Saved data entries
○ ○ ○ ○ ○ ○ ○

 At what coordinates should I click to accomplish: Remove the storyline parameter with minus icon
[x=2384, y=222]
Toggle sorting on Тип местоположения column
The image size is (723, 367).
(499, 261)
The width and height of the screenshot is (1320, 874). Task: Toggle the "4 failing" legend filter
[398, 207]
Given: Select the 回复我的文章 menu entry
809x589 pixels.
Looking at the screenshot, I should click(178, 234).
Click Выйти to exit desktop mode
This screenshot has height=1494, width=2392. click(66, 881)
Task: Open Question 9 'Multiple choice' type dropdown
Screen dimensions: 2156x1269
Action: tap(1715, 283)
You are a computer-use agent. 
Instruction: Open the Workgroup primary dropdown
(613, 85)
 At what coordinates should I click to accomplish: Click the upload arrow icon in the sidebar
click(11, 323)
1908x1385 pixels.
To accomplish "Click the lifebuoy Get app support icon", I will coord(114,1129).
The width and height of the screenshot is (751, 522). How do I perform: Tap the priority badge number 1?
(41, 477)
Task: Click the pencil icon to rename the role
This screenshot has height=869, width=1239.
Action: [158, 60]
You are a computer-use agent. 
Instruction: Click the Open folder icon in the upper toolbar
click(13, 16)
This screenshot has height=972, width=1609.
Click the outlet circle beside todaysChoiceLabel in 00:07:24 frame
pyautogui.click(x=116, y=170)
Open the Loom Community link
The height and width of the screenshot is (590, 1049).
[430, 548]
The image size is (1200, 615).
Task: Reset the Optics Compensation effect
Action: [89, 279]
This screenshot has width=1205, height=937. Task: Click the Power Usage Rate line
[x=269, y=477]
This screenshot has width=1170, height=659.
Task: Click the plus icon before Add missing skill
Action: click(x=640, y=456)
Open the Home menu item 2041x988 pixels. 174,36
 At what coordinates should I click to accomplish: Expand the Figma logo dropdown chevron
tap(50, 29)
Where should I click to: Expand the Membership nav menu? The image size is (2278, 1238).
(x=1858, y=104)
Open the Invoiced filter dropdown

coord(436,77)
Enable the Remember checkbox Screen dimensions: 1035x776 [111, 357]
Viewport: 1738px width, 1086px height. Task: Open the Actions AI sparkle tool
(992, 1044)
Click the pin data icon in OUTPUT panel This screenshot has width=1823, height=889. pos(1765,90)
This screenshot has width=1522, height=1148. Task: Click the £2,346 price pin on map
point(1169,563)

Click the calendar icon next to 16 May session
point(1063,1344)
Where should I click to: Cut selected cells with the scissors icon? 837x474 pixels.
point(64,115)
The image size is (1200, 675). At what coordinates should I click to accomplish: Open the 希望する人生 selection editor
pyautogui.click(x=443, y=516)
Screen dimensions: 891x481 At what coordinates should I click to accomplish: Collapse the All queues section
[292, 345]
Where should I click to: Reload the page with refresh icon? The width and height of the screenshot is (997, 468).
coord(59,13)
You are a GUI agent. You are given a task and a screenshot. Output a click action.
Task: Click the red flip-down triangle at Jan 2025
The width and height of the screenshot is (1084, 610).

○ ○ ○ ○ ○ ○ ○

THE PROBLEM
Retype exactly the lines from the one containing "Click the calendar" through the last line of the records above, including both.

ANSWER SPACE
Click the calendar icon next to 16 May session
point(1063,1344)
Where should I click to: Cut selected cells with the scissors icon? 837x474 pixels.
point(64,115)
The image size is (1200, 675). At what coordinates should I click to accomplish: Open the 希望する人生 selection editor
pyautogui.click(x=443, y=516)
Screen dimensions: 891x481 At what coordinates should I click to accomplish: Collapse the All queues section
[292, 345]
Where should I click to: Reload the page with refresh icon? The width and height of the screenshot is (997, 468).
coord(59,13)
You are a GUI agent. You are given a task and a screenshot. Output a click action.
Task: Click the red flip-down triangle at Jan 2025
The width and height of the screenshot is (1084, 610).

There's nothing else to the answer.